Strategy owns more Bitcoin than any public company on Earth. They’ve stacked 672,497 BTC worth roughly $50 billion. Sounds impressive until you dig into the actual returns.
Gold advocate Peter Schiff just threw cold water on Strategy’s massive Bitcoin accumulation. His complaint? The numbers don’t match the hype. Five years of buying Bitcoin delivered just 16% paper profits. That’s barely 3% per year on average.
Meanwhile, Tom Lee’s BitMine takes a different path. They’re loading up on Ethereum instead, now holding over 4 million ETH tokens. Two diverging strategies. Both betting big on crypto. But which approach actually works?
Strategy Keeps Stacking Sats Despite Criticism
Last week, Strategy bought another 1,229 BTC for $108.8 million. They paid an average price of $88,568 per coin. That brings their total haul to 672,497 Bitcoin acquired at an average cost of $74,997 each.
Strategy reports a 23.2% Bitcoin yield for 2025 so far. But zoom out to five years and the picture changes. Their unrealized profit sits at $8.31 billion, which equals roughly 16% total gain over that period.
Here’s where Schiff pounces. He argues that 16% over five years translates to about 3% annually. Traditional assets crushed those returns during the same timeframe. Stocks, bonds, even gold outperformed on a risk-adjusted basis.

“Strategy would have been much better off had they bought just about any other asset instead of Bitcoin,” Schiff wrote. He’s framing the Bitcoin bet as inefficient capital allocation, questioning whether the opportunity cost justified the strategy.
Still, Strategy keeps buying. They haven’t sold a single Bitcoin. This reflects conviction that BTC serves as a superior long-term store of value, regardless of short-term comparisons to other assets.
BitMine Goes All-In on Ethereum Holdings
While Strategy doubles down on Bitcoin, Tom Lee’s BitMine Immersion takes the Ethereum route. Last week alone, BitMine purchased 44,463 ETH for roughly $130 million.
BitMine now holds 4,110,525 Ether tokens valued at $12.02 billion. That represents 3.41% of Ethereum’s total supply. Plus, they’ve staked an additional 408,627 ETH through their upcoming MAVAN staking solution launching in Q1 2026.
BitMine’s total holdings reach $13.2 billion when you add cash and other investments. Major players back them. Cathie Wood’s ARK, Founders Fund, Pantera, Galaxy Digital, and Kraken all invested. Personal backer Tom Lee adds another vote of confidence.
The company trades heavily too. Average daily volume hits $980 million, ranking #47 among 5,704 listed US stocks. BitMine built serious liquidity fast.
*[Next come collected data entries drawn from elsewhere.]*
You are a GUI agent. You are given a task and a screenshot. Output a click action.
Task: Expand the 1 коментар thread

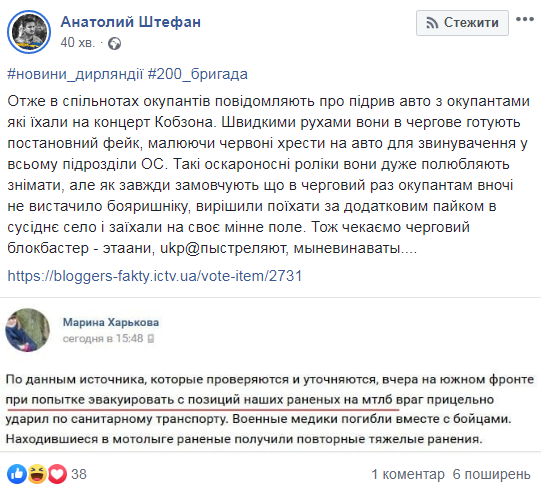click(408, 474)
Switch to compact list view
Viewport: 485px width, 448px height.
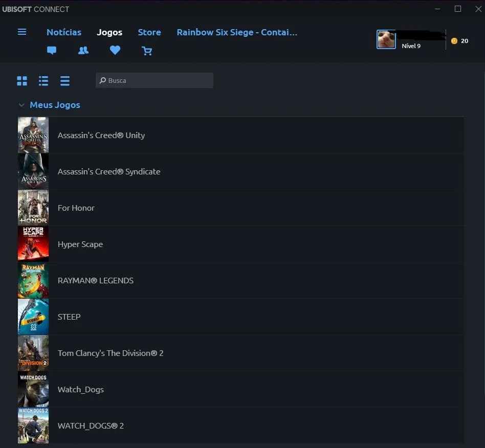[65, 81]
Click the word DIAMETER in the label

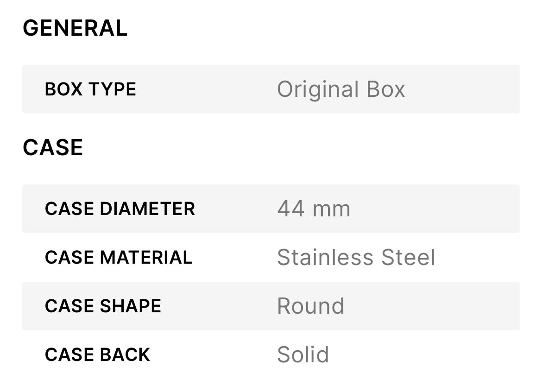click(x=147, y=209)
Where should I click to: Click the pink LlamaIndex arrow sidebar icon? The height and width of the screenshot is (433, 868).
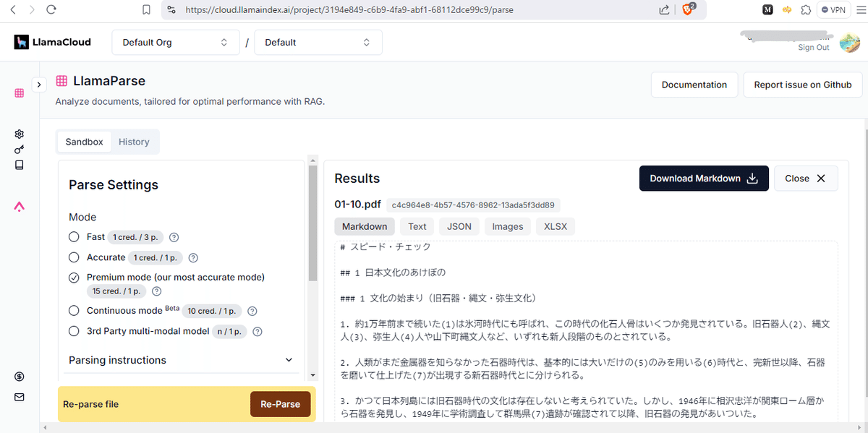[x=19, y=207]
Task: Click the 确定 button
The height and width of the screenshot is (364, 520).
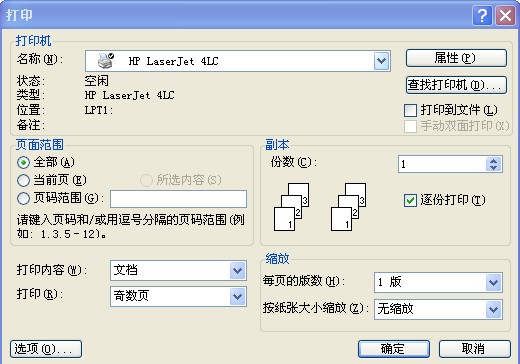Action: (394, 349)
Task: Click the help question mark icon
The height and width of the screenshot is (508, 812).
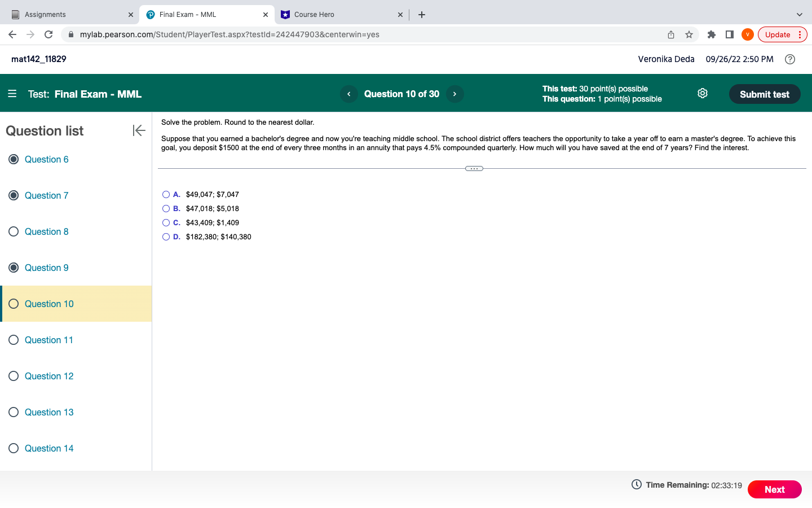Action: [789, 59]
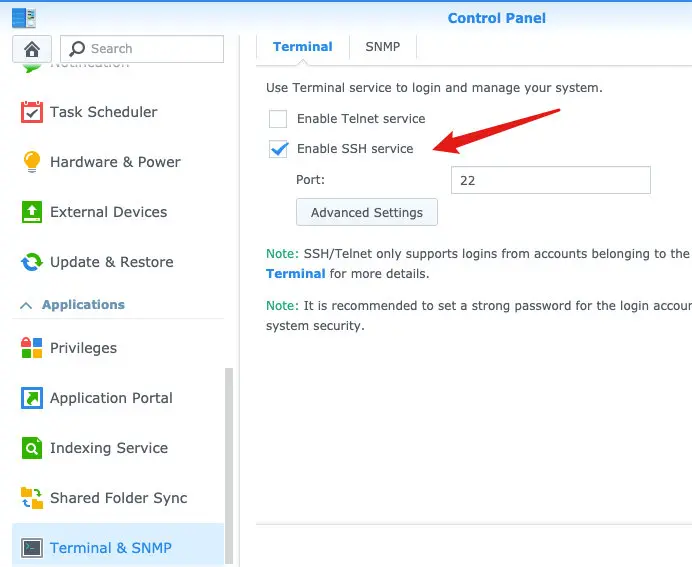Enable Telnet service checkbox
Screen dimensions: 692x567
click(x=278, y=119)
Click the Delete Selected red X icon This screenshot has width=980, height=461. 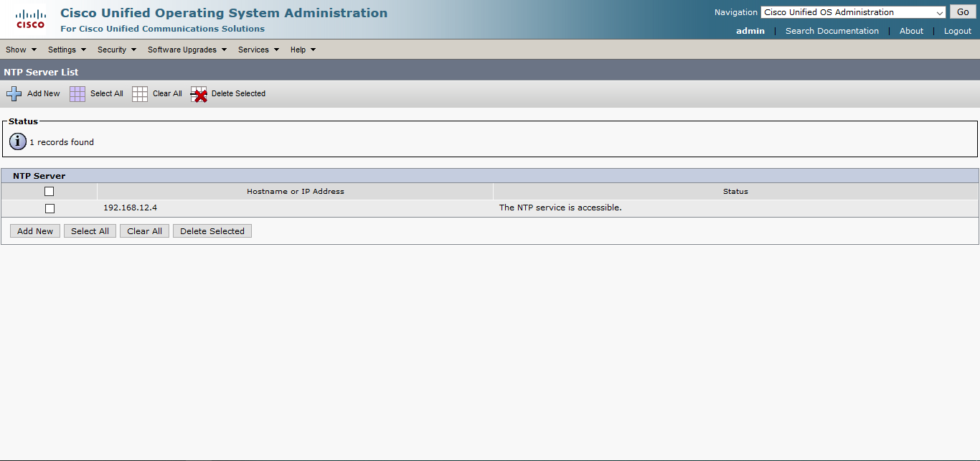tap(199, 93)
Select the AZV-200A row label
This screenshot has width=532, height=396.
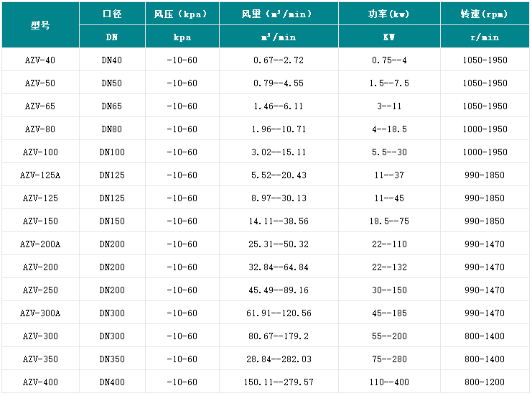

Their annual stockholder meeting happens January 15, 2026 at the Wynn Las Vegas. Key proposals aim to hit their “Alchemy of 5%” strategic plan for ETH accumulation. BitMine targets $1 million per day in Ethereum staking yield once MAVAN launches.
The Real Question: Which Strategy Wins?
Two giant public companies. Two different crypto bets. Strategy accumulates Bitcoin. BitMine loads Ethereum. Both companies signal institutional confidence in digital assets.
But Schiff’s critique exposes the tension. Holding for long-term gains sounds great. Yet investors also need to evaluate actual performance versus alternatives. A 3% annual return looks weak when the S&P 500 averaged double-digit gains during the same period.
Strategy’s approach reflects belief that Bitcoin’s value proposition extends beyond near-term returns. They view BTC as protection against monetary inflation and currency debasement. Traditional return metrics might miss this point entirely.
BitMine’s Ethereum bet carries different assumptions. They’re banking on staking rewards and Ethereum’s role in DeFi and smart contracts. Their MAVAN staking solution targets consistent yield generation, not just price appreciation.
Neither strategy guarantees success. Bitcoin could surge and vindicate Strategy’s patience. Or it could stagnate, proving Schiff right about opportunity cost. Ethereum might dominate smart contract platforms and reward BitMine’s conviction. Or competing chains could erode ETH’s market position.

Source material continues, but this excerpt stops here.